Individual Retirement Account (IRA) and Education Savings Account (ESA) Annual Fee
f you have an IRA or ESA account, a payment coupon is included with your quarterly investor statement to remit your annual administration/custodial account fee. This fee supports the additional services required by the custodian to maintain such accounts (e.g. tracking of contributions and mandatory reporting to the Internal Revenue Service). If you have not already paid your fee for 2024, please return the enclosed payment coupon with your check no later than December 9th, 2024. If we do not receive your payment by the due date, we will automatically redeem sufficient shares from your account to pay the fee in mid-December.
Individual Retirement Account (IRA) Required Minimum Distribution (RMD) Rules
The Internal Revenue Service requires you take an annual distribution from an IRA once you reach a certain age each year.
RMDs are required to begin on or before April 1st of the year after reaching age 73 and must be taken annually by each December 31 thereafter. Therefore, if you attain age 73 in 2024, you must take your 2024 RMD no later than April 1, 2025, and then you must withdraw your 2025 RMD no later than December 31, 2025. You must withdraw subsequent RMD amounts by December 31st of each year thereafter.
If you have any questions regarding your distribution status, or need assistance calculating your RMD, please contact your financial adviser or call Shareholder Services at 1-800-877-6089.
Capital Gains
Just a reminder that mutual funds are required to distribute fund capital gains annually to shareholders. Distribution rate projections will be available on madisonfunds.com in early October. If there are distributions to be paid, they will be declared to shareholders of record in December.
Consider the investment objectives, risks, and charges and expenses of Madison Funds carefully before investing. Each fund’s prospectus contains this and other information about the fund. Call 800.877.6089 or visit madisonfunds.com to obtain a prospectus and read it carefully before investing.
“Madison” and/or “Madison Investments” is the unifying tradename of Madison Investment Holdings, Inc., Madison Asset Management, LLC (“MAM”). MAM and MIA are registered as investment advisers with the U.S. Securities and Exchange Commission. Madison Funds are distributed by MFD Distributor, LLC. MFD Distributor, LLC is registered with the U.S. Securities and Exchange Commission as a broker-dealer and is a member firm of the Financial Industry Regulatory Authority.
Any performance data shown represents past performance. Past performance is no guarantee of future results.
Non-deposit investment products are not federally insured, involve investment risk, may lose value and are not obligations of, or guaranteed by, any financial institution. Investment returns and principal value will fluctuate.
All investing involves risks including the possible loss of principal. There can be no assurance the asset allocation portfolios will achieve their investment objectives. The portfolios may invest in equities which are subject to market volatility. In addition to the general risk of investing, the portfolios may be subject to additional risks including investing in bond and debt securities, which includes credit risk, prepayment risk and interest rate risk. When interest rates rise, bond prices generally fall.

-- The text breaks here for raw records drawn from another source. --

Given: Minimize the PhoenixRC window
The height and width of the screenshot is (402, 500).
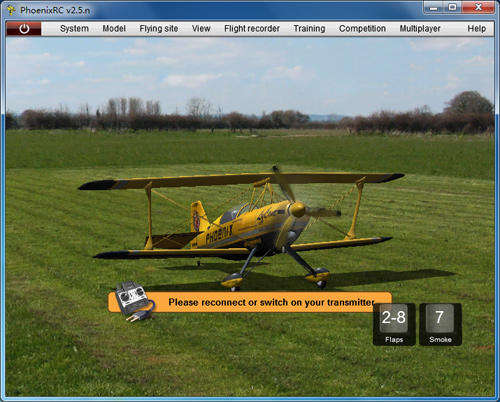Looking at the screenshot, I should coord(433,7).
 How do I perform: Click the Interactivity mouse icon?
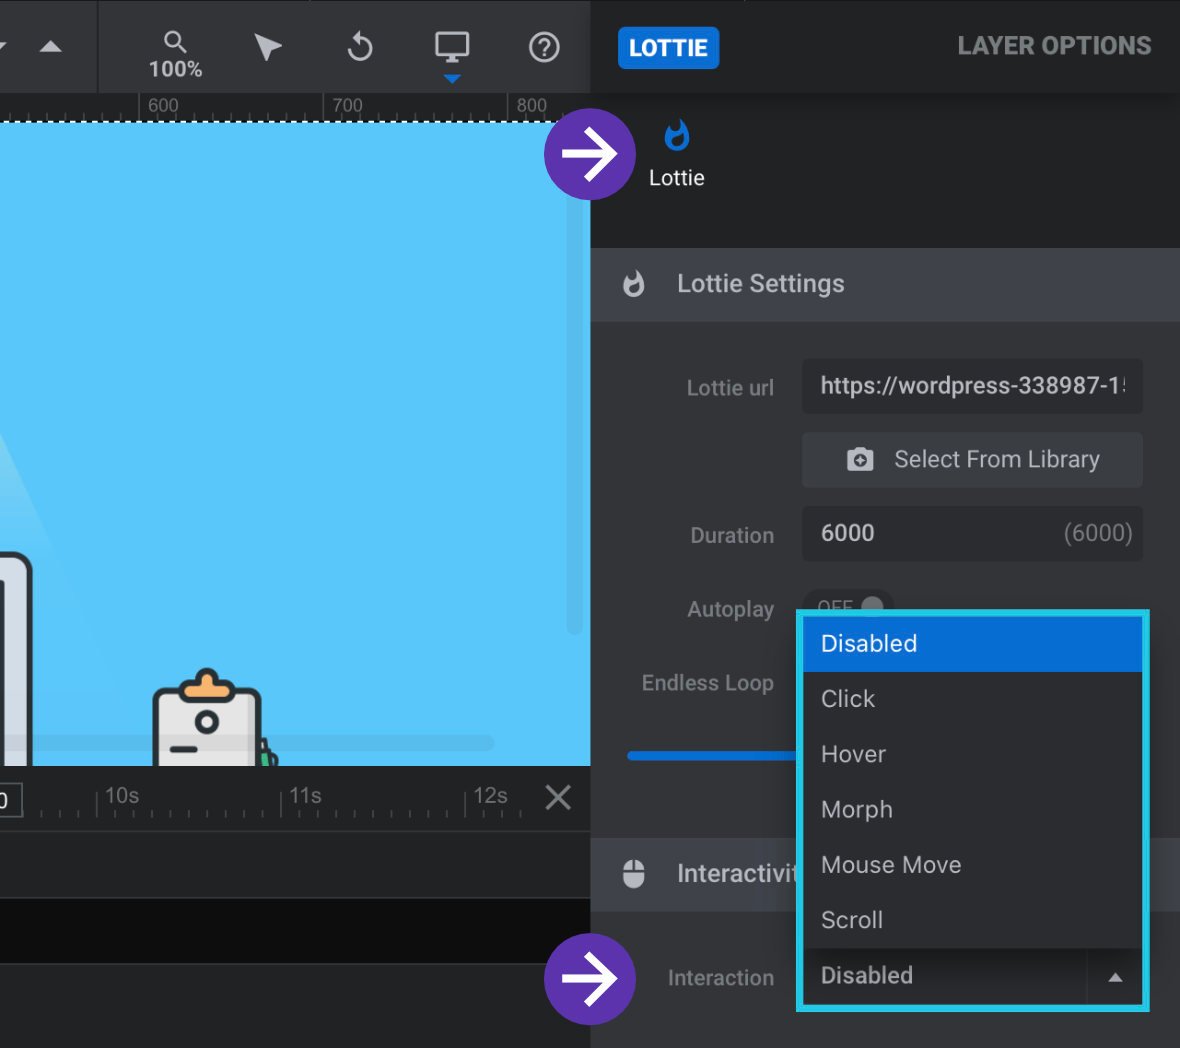[x=634, y=873]
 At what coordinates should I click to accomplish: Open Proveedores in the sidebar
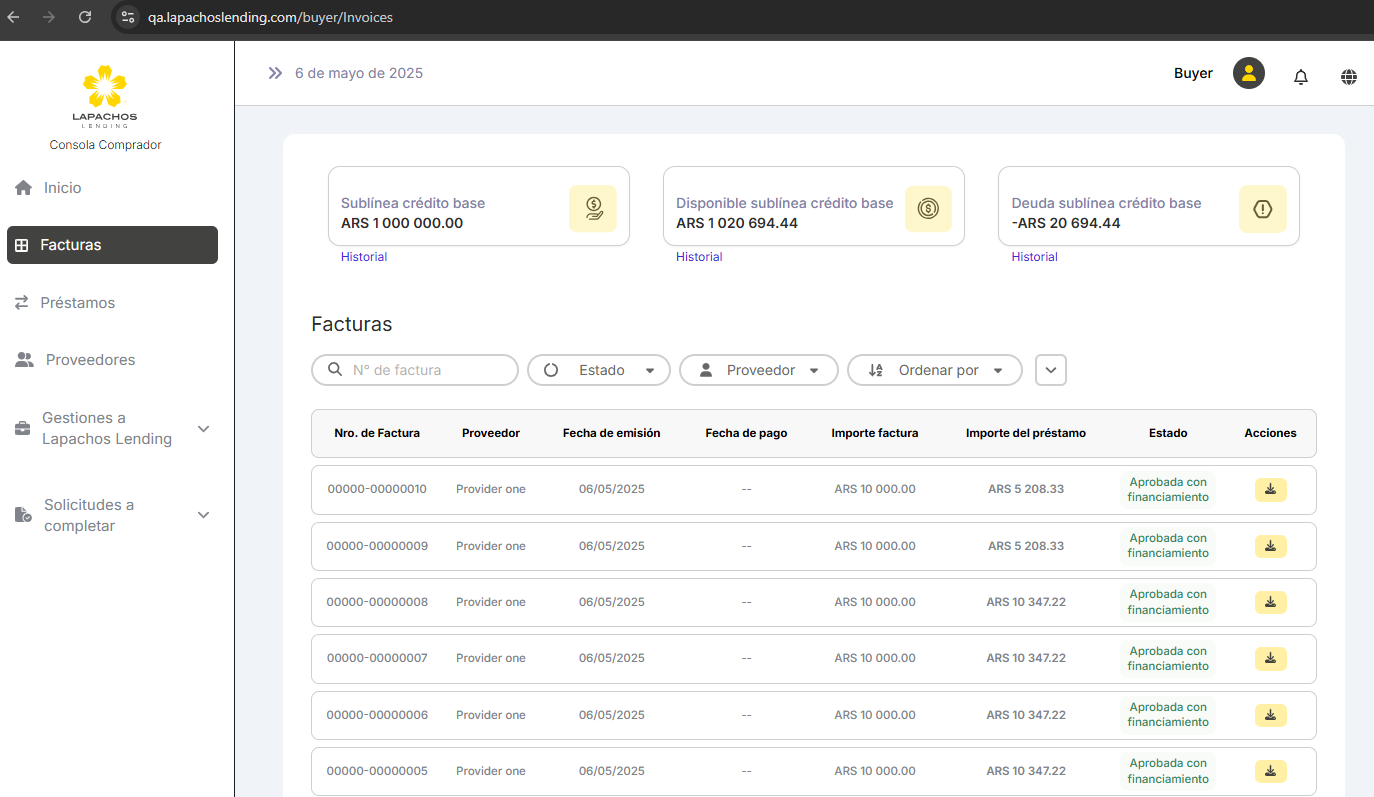pyautogui.click(x=89, y=360)
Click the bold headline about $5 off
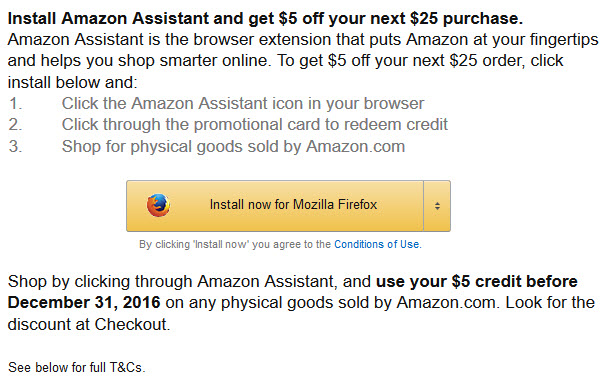605x382 pixels. [x=265, y=18]
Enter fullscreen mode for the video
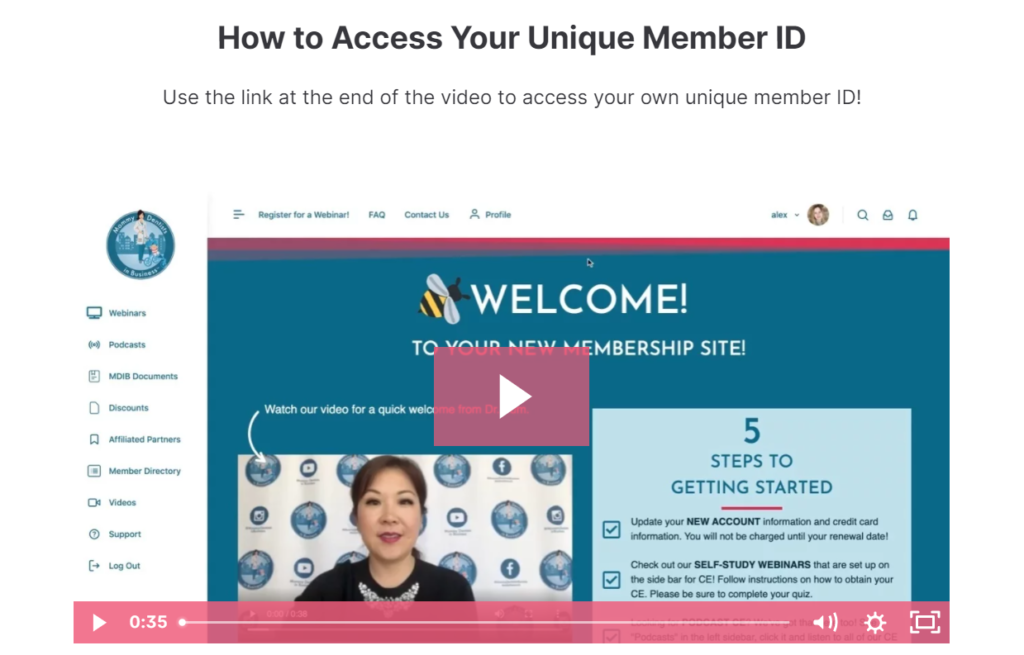This screenshot has width=1024, height=655. click(925, 622)
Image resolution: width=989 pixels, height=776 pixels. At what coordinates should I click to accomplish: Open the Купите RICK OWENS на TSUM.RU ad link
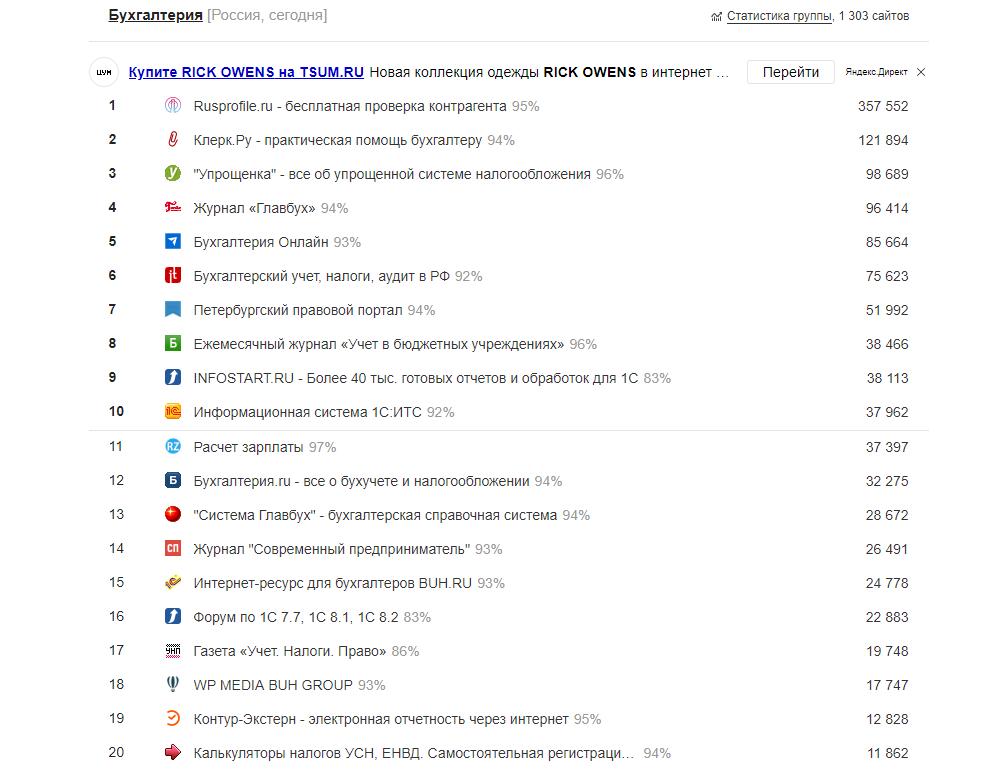(246, 72)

This report is for informational purposes only and is not intended as an offer or solicitation with respect to the purchase or sale of any security.
Indices are unmanaged. An investor cannot invest directly in an index. They are shown for illustrative purposes only, and do not represent the performance of any specific investment. Index returns do not include any expenses, fees or sales charges, which would lower performance.
The S&P 500® is an unmanaged index of large companies and is widely regarded as a standard for measuring large-cap and mid-cap U.S. stock-market performance. Results assume the reinvestment of all capital gain and dividend distributions. An investment cannot be made directly into an index.
Diversification does not assure a profit or protect against loss in a declining market.